Anheuser-Busch InBev announced it has struck a deal with SABMiller to take over the brewer at £44 ($67.63) a share, about 14% higher than its initial offer last month. Reuters puts the value of the takeover proposal at $104.48 billion, the fifth largest corporate merger in history.
The combined company would have 31% of the global beer market. Heineken, the next biggest player, has 9% of the market.
Crucially for AB InBev, a deal would enable it to venture out more into the African and Australian markets where its might has yet to be felt in the way it is in Europe, North Africa and Asia.
The deal must still be approved by government regulators around the world and certain parts of the SABMiller operation will need to be sold in order to satisfy antitrust concerns. For instance, in the United States the new company would have 70% of the beer market. So it seems likely that Molson Coors will acquire SABMiller’s 58% stake in MillerCoors, their U.S. joint venture.
Although the scrutiny related to this deal is separate, that the U.S. Justice Department is probing allegations that Anheuser-Busch InBev is seeking to curb competition in the beer market by buying distributors is certainly relevant.
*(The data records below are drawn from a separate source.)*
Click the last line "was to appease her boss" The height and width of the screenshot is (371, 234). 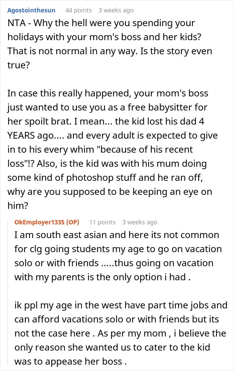[x=71, y=362]
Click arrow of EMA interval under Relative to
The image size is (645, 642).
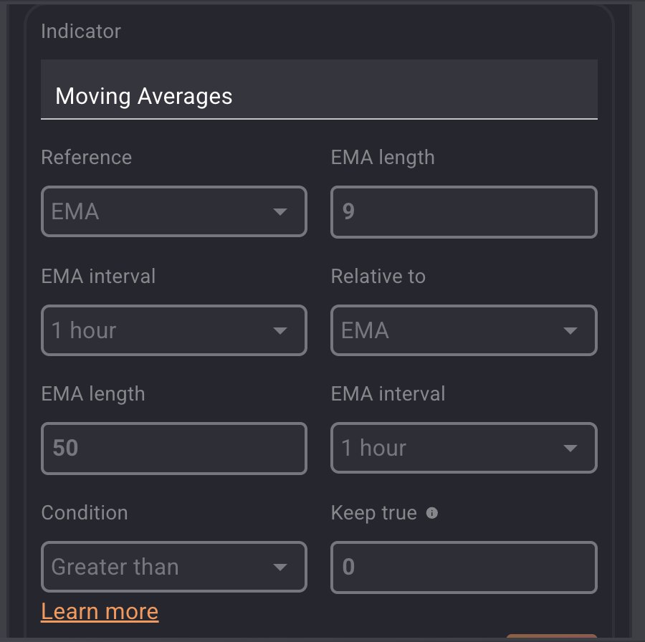[x=570, y=449]
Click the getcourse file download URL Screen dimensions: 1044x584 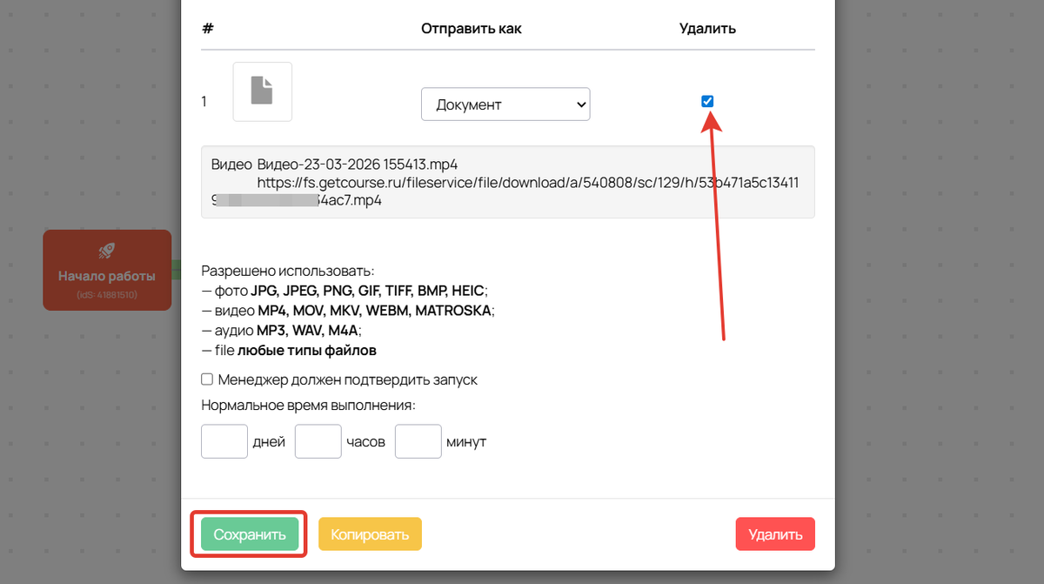pyautogui.click(x=527, y=182)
In recent months, the company has purchased five distributors in three states. Many states require brewers to use distributors to sell their product, and once A-B InBev buys a distributor, craft companies say they find that they can’t distribute their beer as easily and sales growth stalls. Antitrust regulators are also reviewing craft brewers’ claims that A-B InBev pushes some independent distributors to only carry the company’s products and end their ties with the craft industry, two of the sources said, noting that the investigation was in its early stages.